---------- MATERIAL TO PROCESS ----------

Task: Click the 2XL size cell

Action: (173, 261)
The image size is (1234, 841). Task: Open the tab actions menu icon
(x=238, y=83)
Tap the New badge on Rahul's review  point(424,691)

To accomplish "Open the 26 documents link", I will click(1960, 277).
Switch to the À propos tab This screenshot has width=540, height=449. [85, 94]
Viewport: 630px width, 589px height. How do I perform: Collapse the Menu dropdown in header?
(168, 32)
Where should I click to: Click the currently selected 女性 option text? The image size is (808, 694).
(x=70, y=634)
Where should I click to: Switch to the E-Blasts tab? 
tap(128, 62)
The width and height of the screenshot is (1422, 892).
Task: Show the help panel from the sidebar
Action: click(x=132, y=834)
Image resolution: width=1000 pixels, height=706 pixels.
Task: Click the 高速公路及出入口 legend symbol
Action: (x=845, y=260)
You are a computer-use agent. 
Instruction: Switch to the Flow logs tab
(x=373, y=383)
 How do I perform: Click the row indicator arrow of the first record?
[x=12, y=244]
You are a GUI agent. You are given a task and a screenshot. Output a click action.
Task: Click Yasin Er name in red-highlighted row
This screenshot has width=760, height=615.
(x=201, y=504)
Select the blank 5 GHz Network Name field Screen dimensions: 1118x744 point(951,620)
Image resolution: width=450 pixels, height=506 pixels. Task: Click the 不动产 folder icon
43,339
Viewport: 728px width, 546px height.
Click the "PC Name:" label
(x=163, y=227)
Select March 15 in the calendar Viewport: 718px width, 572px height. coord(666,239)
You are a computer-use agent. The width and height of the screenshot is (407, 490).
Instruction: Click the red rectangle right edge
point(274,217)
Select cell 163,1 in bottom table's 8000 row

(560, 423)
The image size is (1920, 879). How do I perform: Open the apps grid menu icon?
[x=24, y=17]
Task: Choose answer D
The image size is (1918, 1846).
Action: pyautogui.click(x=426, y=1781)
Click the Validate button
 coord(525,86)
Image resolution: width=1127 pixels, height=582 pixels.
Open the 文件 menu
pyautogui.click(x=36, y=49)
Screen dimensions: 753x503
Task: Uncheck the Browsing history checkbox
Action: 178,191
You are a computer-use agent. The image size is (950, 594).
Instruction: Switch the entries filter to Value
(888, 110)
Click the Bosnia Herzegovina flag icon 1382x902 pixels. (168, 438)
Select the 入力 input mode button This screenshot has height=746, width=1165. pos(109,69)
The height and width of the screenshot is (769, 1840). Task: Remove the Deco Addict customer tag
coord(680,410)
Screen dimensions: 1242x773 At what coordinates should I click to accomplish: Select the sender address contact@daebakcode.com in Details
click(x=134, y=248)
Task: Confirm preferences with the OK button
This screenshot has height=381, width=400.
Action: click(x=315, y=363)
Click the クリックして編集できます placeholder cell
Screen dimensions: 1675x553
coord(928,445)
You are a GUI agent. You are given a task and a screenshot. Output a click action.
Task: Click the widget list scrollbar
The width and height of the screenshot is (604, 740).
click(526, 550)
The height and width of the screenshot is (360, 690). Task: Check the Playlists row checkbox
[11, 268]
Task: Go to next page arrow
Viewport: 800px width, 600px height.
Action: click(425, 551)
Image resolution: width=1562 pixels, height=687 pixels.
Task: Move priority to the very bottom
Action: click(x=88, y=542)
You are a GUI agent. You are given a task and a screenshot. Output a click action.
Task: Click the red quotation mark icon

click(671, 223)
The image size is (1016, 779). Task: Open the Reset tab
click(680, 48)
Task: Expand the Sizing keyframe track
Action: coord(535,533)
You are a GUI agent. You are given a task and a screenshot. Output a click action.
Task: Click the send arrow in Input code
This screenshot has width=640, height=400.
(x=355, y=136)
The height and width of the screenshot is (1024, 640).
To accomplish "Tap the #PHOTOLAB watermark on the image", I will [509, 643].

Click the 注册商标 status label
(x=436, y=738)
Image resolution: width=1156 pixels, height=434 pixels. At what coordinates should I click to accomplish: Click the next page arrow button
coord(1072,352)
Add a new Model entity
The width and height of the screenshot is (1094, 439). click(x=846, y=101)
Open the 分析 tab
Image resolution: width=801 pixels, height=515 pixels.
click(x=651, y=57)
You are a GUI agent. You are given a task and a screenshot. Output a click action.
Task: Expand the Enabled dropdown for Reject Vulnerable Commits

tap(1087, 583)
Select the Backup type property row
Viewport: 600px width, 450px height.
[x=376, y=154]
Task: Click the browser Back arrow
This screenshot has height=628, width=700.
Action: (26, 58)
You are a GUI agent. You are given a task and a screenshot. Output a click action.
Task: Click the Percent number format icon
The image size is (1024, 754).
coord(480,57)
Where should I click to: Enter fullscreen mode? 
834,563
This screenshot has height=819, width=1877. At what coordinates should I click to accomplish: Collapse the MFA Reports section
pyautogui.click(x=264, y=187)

----------

YOUR OBJECTIVE: All lines above that contain "will" are required in the answer.

WRITTEN ANSWER:
To accomplish "Open the 26 documents link", I will click(1960, 277).
To accomplish "Tap the #PHOTOLAB watermark on the image", I will [509, 643].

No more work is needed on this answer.